World Financial Center from the Windows on the World restaurant.
World Financial Center from the Windows on the World restaurant.

Windows on the World

historyculturememorialdisaster
4 min read

In its final full year of operation, Windows on the World grossed $37 million, making it the highest-revenue restaurant in the United States. The food was good but not extraordinary. The view was the point. Perched on the 106th and 107th floors of the World Trade Center's North Tower, the restaurant offered a panorama that stretched from the Verrazano-Narrows Bridge to the distant hills of New Jersey, from the Statue of Liberty to the spires of Midtown. As food critic William Grimes put it: 'At Windows, New York was the main course.'

A Table in the Sky

Windows on the World opened on April 19, 1976, the creation of legendary restaurateur Joe Baum, who understood that dining 1,350 feet above the city required more than competent cooking. Architect Warren Platner designed the space; graphic designer Milton Glaser created everything from the dinnerware to the menus to the lighting fixtures. The restaurant occupied 50,000 square feet across the top two floors of the North Tower, including the main dining room, a smaller venue called Cellar in the Sky, banquet halls, and a celebrated wine school. The bar stretched along the south side of the building, its floor-to-ceiling windows framing the southern tip of Manhattan where the Hudson and East Rivers converge. On clear nights, diners could see the lights of three states.

### Using the information
[a] In the Windows on the World article, who designed the restaurant's dinnerware, menus, and lighting fixtures?
[b] Echo the Windows on the World article, everything from "A Table in the" down to "of three states.".
[c] Proceed with the Windows on the World article, starting after its last sentence.
The entries after this text are not needed for anything here.

### Material supplied
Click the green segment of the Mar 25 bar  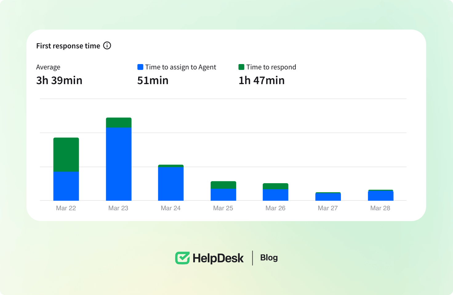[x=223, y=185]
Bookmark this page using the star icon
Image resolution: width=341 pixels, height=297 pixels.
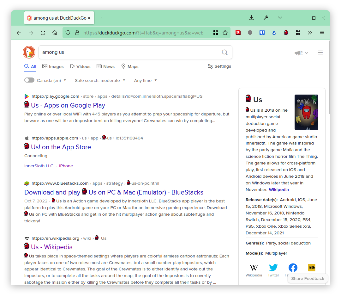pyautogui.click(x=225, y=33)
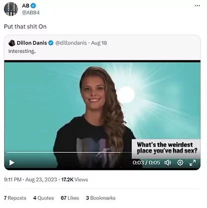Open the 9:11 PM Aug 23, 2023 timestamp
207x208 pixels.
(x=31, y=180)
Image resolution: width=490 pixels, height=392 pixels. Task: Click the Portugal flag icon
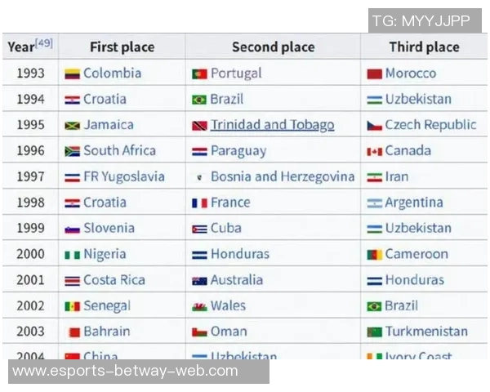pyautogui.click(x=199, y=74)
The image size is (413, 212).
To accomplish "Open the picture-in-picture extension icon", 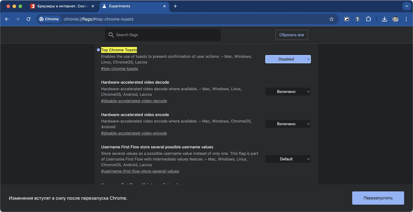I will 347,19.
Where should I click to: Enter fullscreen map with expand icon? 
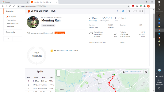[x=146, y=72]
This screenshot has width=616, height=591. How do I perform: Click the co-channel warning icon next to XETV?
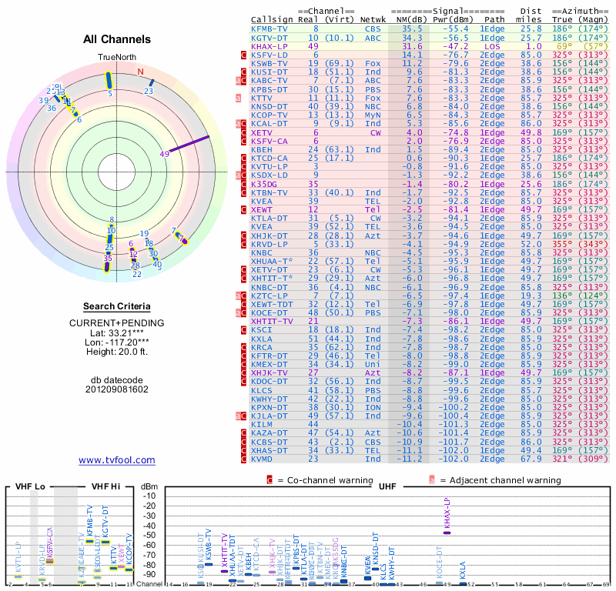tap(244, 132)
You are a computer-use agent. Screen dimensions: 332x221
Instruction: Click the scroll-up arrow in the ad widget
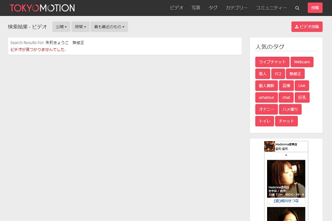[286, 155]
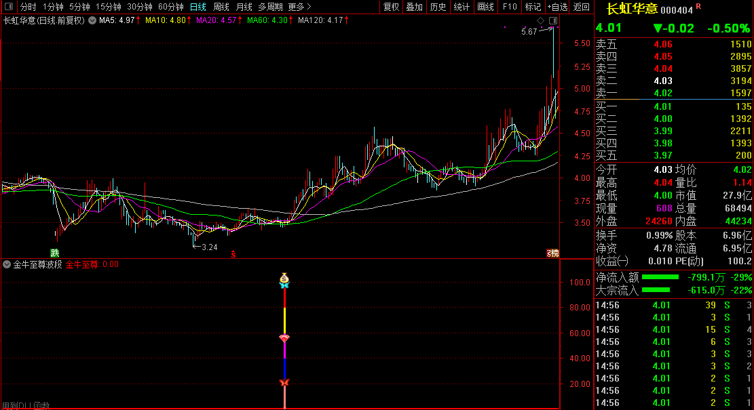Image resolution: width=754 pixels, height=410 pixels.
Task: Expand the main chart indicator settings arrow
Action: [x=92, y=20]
...
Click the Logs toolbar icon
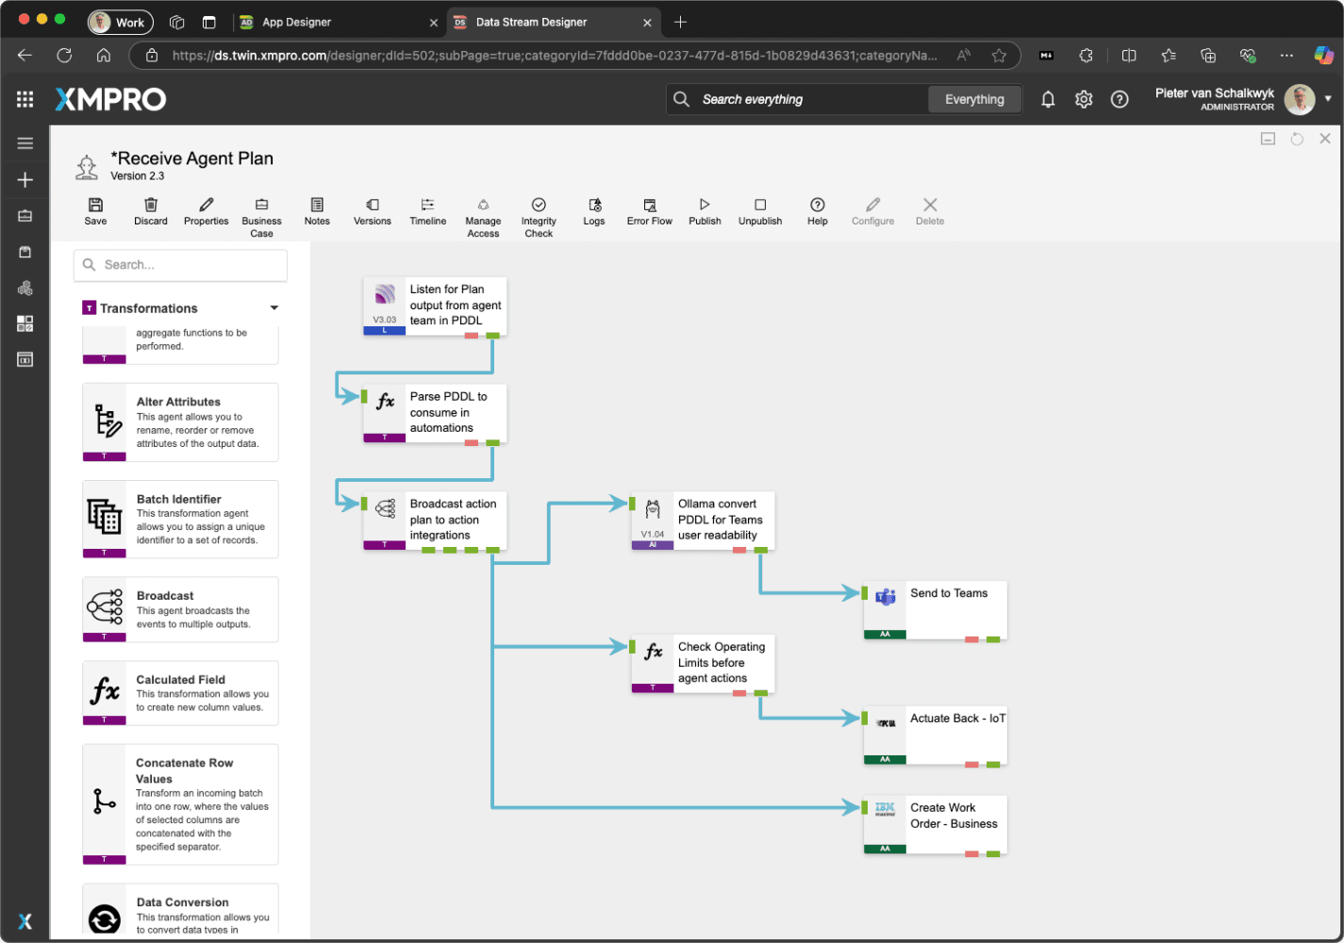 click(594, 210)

### Solved problems
[a] Milton Glaser

[b]
A Table in the Sky

Windows on the World opened on April 19, 1976, the creation of legendary restaurateur Joe Baum, who understood that dining 1,350 feet above the city required more than competent cooking. Architect Warren Platner designed the space; graphic designer Milton Glaser created everything from the dinnerware to the menus to the lighting fixtures. The restaurant occupied 50,000 square feet across the top two floors of the North Tower, including the main dining room, a smaller venue called Cellar in the Sky, banquet halls, and a celebrated wine school. The bar stretched along the south side of the building, its floor-to-ceiling windows framing the southern tip of Manhattan where the Hudson and East Rivers converge. On clear nights, diners could see the lights of three states.

[c]
Surviving Once, Then Not Again

The restaurant closed after the 1993 World Trade Center bombing, which killed employee Wilfredo Mercado in the underground garage and damaged the building's receiving areas. When it reopened in June 1996 after a $25 million renovation, Joe Baum was again at the helm. The intimate Cellar in the Sky was reimagined as Wild Blue, an American steakhouse. Business boomed. By 2000, no restaurant in the country was earning more. On the morning of September 11, 2001, Windows on the World was hosting breakfast patrons and a financial technology conference. American Airlines Flight 11 struck the North Tower between floors 93 and 99 at 8:46 a.m., severing every stairwell and elevator shaft below the restaurant. Everyone above the impact zone was trapped. The last people to leave before the crash - Michael Nestor, Liz Thompson, Geoffrey Wharton, and Richard Tierney - had shared an elevator at 8:44 a.m., two minutes before impact.

The Last Calls

Seventy-two restaurant staff were in the building that morning, along with sixteen conference attendees and seventy-six other guests and workers. Among them was Neil Levin, executive director of the Port Authority, who was having breakfast. Assistant general manager Christine Olender made desperate phone calls to Port Authority police, pleading for a way out, for a helicopter, for anything. Her calls were the restaurant's final communications. After approximately 9:40 a.m., no further distress calls came from the 106th and 107th floors. The North Tower collapsed at 10:28 a.m. Everyone who had been in Windows on the World that morning perished - from smoke, from the fall, from the building's collapse. The scale of loss was almost incomprehensible: an entire restaurant full of people going about an ordinary Tuesday morning, gone.

What Endures

In the aftermath, executive chef Michael Lomonaco and owner-operator David Emil founded the Windows of Hope Family Relief Fund to support families in the food and hospitality industries who lost loved ones on September 11. In 2006, former Windows staff opened Colors, a cooperative restaurant in Manhattan whose menu reflected the diversity of the people who had worked above the clouds. Plans to rebuild Windows on the World atop the new One World Trade Center were announced and then canceled in 2011. The space where the restaurant stood is now empty sky. At the National September 11 Memorial, panel N-70 at the North Pool bears the names of the Windows on the World workers who died. The restaurant that made a career of spectacular views left behind something the view could never provide: a record of the people who gathered there, and what was lost when they could not leave.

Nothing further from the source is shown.